VISHVA BUILDERS LIMITED v MOI UNIVERSITY [2011] KEHC 4168 (KLR)
Full Case Text
REPUBLICOF KENYA
IN THE HIGH COURT OF KENYA
AT ELDORET
HCCC NO. 51 OF 1999
VISHVA BUILDERS LIMITED..........................................................................................................PLAINTIFFF
=VERSUS=
MOIUNIVERSITY.............................................................................................................................DEFENDANT
RULING
This is an application by the plaintiff for leave to further amend its amended-amended plaint. The application is expressed to be brought under sections 1A, 1B, 3, 3A of the Civil Procedure Act and Order VI A Rules 3, 5 and 8 of the Civil Procedure Rules.
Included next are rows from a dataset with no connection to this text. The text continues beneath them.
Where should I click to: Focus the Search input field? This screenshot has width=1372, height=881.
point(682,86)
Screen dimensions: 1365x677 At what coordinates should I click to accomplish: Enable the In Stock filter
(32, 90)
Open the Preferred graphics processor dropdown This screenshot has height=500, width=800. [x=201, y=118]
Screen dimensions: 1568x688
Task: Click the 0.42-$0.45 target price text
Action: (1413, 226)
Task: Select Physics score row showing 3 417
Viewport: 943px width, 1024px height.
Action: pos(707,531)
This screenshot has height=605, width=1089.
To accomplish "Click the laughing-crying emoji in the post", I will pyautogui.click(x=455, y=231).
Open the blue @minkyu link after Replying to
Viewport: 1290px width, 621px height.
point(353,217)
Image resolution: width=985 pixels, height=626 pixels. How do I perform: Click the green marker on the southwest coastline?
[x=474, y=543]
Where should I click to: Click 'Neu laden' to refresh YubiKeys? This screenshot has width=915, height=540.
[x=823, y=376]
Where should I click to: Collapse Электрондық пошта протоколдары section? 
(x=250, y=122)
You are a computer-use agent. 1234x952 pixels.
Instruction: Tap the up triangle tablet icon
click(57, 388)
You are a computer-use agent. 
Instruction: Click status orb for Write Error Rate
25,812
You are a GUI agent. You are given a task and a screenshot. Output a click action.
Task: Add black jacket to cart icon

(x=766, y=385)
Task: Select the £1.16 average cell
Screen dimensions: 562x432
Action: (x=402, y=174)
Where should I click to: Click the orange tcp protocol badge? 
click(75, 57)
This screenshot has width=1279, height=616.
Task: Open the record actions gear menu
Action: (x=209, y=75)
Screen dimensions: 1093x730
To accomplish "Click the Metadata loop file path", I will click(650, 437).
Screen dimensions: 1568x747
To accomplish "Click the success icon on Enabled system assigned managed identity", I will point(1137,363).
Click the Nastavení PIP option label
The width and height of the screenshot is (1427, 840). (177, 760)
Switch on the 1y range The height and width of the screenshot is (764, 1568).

The application is grounded on the affidavit of the plaintiff’s director Samji Vekeria which is annexed thereto.
The applicant’s case is that the amended-amended plaint on record does not sufficiently set out the particulars giving rise to the cause of action in the matter and that the same should be further amended to plead further and better particulars of facts giving rise to the applicant’s cause of action. The proposed amendments are, according to the plaintiff, also necessary for a proper adjudication of the real questions in controversy between it and the defendant.
The application is opposed on the basis of Grounds of Opposition filed by the defendant’s advocates. The main grounds of objection are that the plaintiff by the proposed amendments seek to introduce an action which is statute barred and that the application itself has been brought rather late in the day.
The application was canvassed before me on 18th January 2011 when counsel reiterated the stand-points taken by their clients in their aforesaid filed papers.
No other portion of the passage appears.